● Problem to solve:
Reproduce every one of the following rows verbatim, character for character.

Extracted rows:

----

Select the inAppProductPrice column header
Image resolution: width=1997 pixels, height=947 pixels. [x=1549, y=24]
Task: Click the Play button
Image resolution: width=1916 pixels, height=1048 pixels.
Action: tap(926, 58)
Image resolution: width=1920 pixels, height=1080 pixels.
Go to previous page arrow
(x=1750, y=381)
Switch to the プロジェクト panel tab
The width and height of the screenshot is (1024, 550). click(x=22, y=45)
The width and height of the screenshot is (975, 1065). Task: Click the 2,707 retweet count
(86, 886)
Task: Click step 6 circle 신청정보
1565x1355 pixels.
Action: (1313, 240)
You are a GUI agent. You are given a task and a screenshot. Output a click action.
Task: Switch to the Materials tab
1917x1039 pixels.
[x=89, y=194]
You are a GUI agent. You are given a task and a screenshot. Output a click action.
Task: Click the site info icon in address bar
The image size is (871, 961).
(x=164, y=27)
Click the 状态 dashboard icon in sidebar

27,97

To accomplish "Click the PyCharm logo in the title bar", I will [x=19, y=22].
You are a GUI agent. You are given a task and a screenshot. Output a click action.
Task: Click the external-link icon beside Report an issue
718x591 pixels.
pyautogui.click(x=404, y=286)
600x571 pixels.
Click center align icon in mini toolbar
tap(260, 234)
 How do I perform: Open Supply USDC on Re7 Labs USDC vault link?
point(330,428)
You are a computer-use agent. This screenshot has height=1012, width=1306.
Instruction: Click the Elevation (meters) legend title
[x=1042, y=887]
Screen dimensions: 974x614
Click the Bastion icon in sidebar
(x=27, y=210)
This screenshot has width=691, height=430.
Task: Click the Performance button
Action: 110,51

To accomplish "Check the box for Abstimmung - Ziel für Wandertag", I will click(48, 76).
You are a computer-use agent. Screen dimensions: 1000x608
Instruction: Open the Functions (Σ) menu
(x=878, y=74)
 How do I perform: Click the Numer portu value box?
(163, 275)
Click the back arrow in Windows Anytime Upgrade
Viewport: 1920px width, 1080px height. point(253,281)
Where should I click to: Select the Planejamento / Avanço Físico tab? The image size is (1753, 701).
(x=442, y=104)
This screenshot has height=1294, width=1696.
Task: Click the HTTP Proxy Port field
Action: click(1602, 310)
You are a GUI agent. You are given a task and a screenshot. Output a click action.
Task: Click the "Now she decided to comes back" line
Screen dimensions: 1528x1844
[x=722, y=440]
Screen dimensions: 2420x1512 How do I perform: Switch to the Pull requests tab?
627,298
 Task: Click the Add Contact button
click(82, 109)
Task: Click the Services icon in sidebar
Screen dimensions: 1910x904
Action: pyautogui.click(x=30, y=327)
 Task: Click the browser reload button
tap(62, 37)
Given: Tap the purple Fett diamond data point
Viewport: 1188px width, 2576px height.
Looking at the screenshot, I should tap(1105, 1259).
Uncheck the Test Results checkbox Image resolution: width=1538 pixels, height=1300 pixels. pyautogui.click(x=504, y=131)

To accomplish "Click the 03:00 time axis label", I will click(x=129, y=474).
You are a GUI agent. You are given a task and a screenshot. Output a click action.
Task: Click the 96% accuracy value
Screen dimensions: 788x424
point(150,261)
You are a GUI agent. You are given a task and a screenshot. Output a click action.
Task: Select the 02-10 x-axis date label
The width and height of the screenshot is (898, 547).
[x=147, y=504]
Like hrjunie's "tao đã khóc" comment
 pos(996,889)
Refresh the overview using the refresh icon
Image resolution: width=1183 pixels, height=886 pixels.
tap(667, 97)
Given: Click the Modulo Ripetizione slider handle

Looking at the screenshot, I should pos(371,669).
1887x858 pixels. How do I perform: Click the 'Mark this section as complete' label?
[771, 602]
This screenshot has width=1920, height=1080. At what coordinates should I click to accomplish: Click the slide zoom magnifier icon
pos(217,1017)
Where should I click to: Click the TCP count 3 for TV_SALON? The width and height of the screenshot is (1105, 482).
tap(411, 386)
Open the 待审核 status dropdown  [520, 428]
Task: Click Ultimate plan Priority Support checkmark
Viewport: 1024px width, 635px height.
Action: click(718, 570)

----

● Solved problem:
Select the inAppProductPrice column header
Image resolution: width=1997 pixels, height=947 pixels. [x=1549, y=24]
Task: Click the Play button
Image resolution: width=1916 pixels, height=1048 pixels.
Action: tap(926, 58)
Image resolution: width=1920 pixels, height=1080 pixels.
Go to previous page arrow
(x=1750, y=381)
Switch to the プロジェクト panel tab
The width and height of the screenshot is (1024, 550). click(x=22, y=45)
The width and height of the screenshot is (975, 1065). Task: Click the 2,707 retweet count
(86, 886)
Task: Click step 6 circle 신청정보
1565x1355 pixels.
Action: (1313, 240)
You are a GUI agent. You are given a task and a screenshot. Output a click action.
Task: Switch to the Materials tab
1917x1039 pixels.
[x=89, y=194]
You are a GUI agent. You are given a task and a screenshot. Output a click action.
Task: Click the site info icon in address bar
The image size is (871, 961).
(x=164, y=27)
Click the 状态 dashboard icon in sidebar

27,97

To accomplish "Click the PyCharm logo in the title bar", I will [x=19, y=22].
You are a GUI agent. You are given a task and a screenshot. Output a click action.
Task: Click the external-link icon beside Report an issue
718x591 pixels.
pyautogui.click(x=404, y=286)
600x571 pixels.
Click center align icon in mini toolbar
tap(260, 234)
 How do I perform: Open Supply USDC on Re7 Labs USDC vault link?
point(330,428)
You are a computer-use agent. This screenshot has height=1012, width=1306.
Instruction: Click the Elevation (meters) legend title
[x=1042, y=887]
Screen dimensions: 974x614
Click the Bastion icon in sidebar
(x=27, y=210)
This screenshot has width=691, height=430.
Task: Click the Performance button
Action: 110,51

To accomplish "Check the box for Abstimmung - Ziel für Wandertag", I will click(48, 76).
You are a computer-use agent. Screen dimensions: 1000x608
Instruction: Open the Functions (Σ) menu
(x=878, y=74)
 How do I perform: Click the Numer portu value box?
(163, 275)
Click the back arrow in Windows Anytime Upgrade
Viewport: 1920px width, 1080px height. point(253,281)
Where should I click to: Select the Planejamento / Avanço Físico tab? The image size is (1753, 701).
(x=442, y=104)
This screenshot has height=1294, width=1696.
Task: Click the HTTP Proxy Port field
Action: click(1602, 310)
You are a GUI agent. You are given a task and a screenshot. Output a click action.
Task: Click the "Now she decided to comes back" line
Screen dimensions: 1528x1844
[x=722, y=440]
Screen dimensions: 2420x1512 How do I perform: Switch to the Pull requests tab?
627,298
 Task: Click the Add Contact button
click(82, 109)
Task: Click the Services icon in sidebar
Screen dimensions: 1910x904
Action: pyautogui.click(x=30, y=327)
 Task: Click the browser reload button
tap(62, 37)
Given: Tap the purple Fett diamond data point
Viewport: 1188px width, 2576px height.
Looking at the screenshot, I should tap(1105, 1259).
Uncheck the Test Results checkbox Image resolution: width=1538 pixels, height=1300 pixels. pyautogui.click(x=504, y=131)

To accomplish "Click the 03:00 time axis label", I will click(x=129, y=474).
You are a GUI agent. You are given a task and a screenshot. Output a click action.
Task: Click the 96% accuracy value
Screen dimensions: 788x424
point(150,261)
You are a GUI agent. You are given a task and a screenshot. Output a click action.
Task: Select the 02-10 x-axis date label
The width and height of the screenshot is (898, 547).
[x=147, y=504]
Like hrjunie's "tao đã khóc" comment
 pos(996,889)
Refresh the overview using the refresh icon
Image resolution: width=1183 pixels, height=886 pixels.
tap(667, 97)
Given: Click the Modulo Ripetizione slider handle

Looking at the screenshot, I should pos(371,669).
1887x858 pixels. How do I perform: Click the 'Mark this section as complete' label?
[771, 602]
This screenshot has width=1920, height=1080. At what coordinates should I click to accomplish: Click the slide zoom magnifier icon
pos(217,1017)
Where should I click to: Click the TCP count 3 for TV_SALON? The width and height of the screenshot is (1105, 482).
tap(411, 386)
Open the 待审核 status dropdown  [520, 428]
Task: Click Ultimate plan Priority Support checkmark
Viewport: 1024px width, 635px height.
Action: click(718, 570)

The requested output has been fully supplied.